Little doubt remains that lockdowns had their own contribution to all-cause mortality, either through delayed health screenings leading to prolonged illness, or increased isolation leading to greater deaths of despair—as evidenced by an inflamed drug overdose crisis which is worse than it has ever been. Assuming that all drug overdose-related fatalities in Maine occurred among those between ages 15 and 64, drug deaths accounted for more than 90% of the excess deaths among that group in 2020, and more than 50% in 2021.

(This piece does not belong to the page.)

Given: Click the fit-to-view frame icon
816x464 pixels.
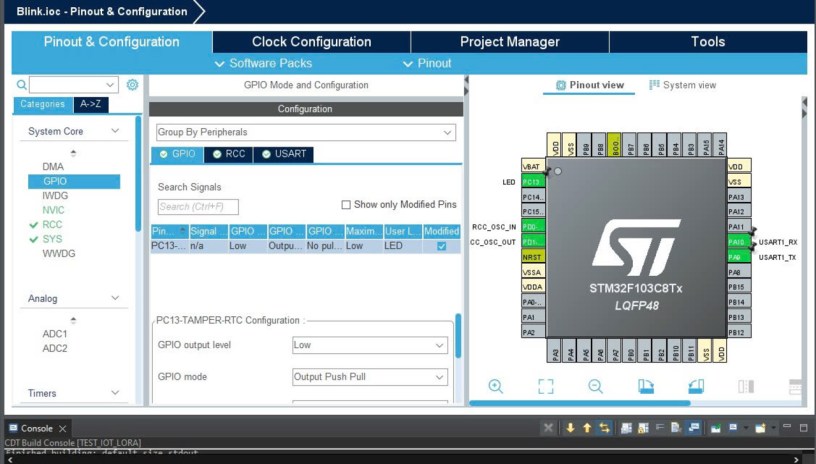Looking at the screenshot, I should click(x=545, y=386).
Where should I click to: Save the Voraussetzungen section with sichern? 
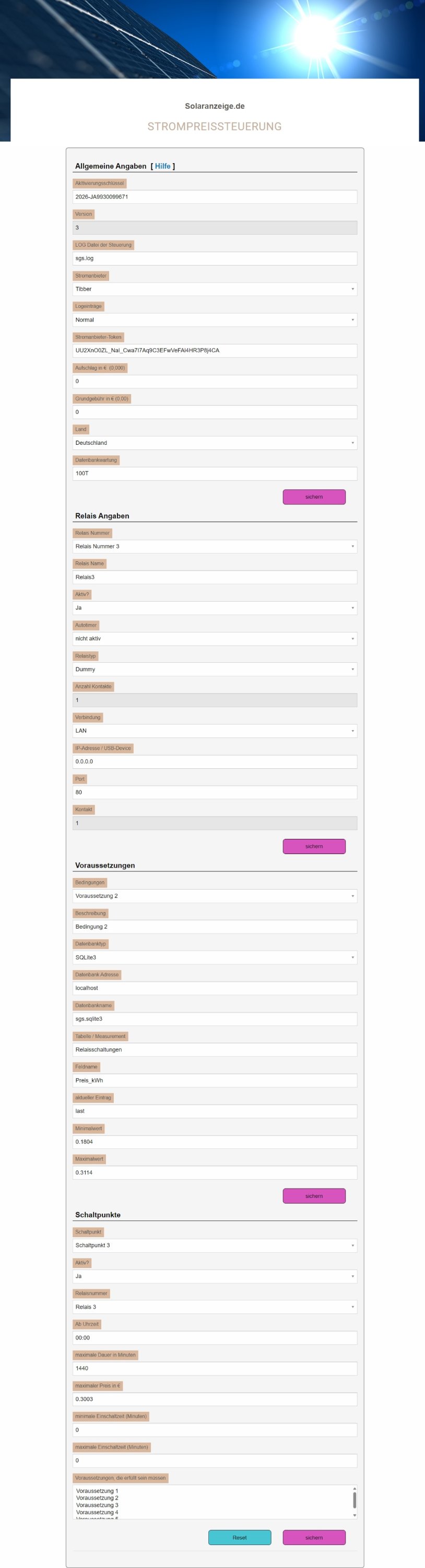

In late March 2020, Gov. Mills was warned by some close advisors of some potential detrimental effects of her stay-at-home order. As reported in a Bangor Daily News article, emails uncovered from a Freedom of Access Act (FOAA) request show Peter Mills, Executive Director of the Maine Turnpike Authority—and the governor’s brother—expressed skepticism to the type of shutdowns many governors were enacting around the country, including in Maine. “Shelter in place is an unenforceable meat axe remedy best reserved for active shooter situations,” he wrote to the governor on March 24, 2020. In hindsight, this advice was among the best Gov. Mills received from her inner circle. It was grounded in reality and human nature, not twisted, fearful pandemic thinking. Too bad that she did not take it seriously.

While the initial effects of the shutdowns would have been devastating on their own, continuing the ethos of social distancing and constant fear of others will likely prove to be the most destructive. The data bear this out. This analysis shows that excess deaths from drug and alcohol abuse, suicide, and failure of the circulatory system and endrocrine system accounted for more than one-third of Maine’s overall excess mortality over 2020 and 2021. While these deaths may be seen by some as a “result of the pandemic,” they were not a result of viral infection, but more likely the unintended costs of lockdown policies. Maine Policy warned against the potential costs of the governor’s response, but she didn’t listen.

In an era of marked by historic levels of public mismanagement and incompetence contributing to ”America’s deadliest year ever,” the public must demand scrutiny from all levels of government. Public health officials must allow for independent review of their agencies’ actions, processes, incentives, and culture if they wish to regain the public’s trust, which they so carelessly lost over the last two-and-a-half years.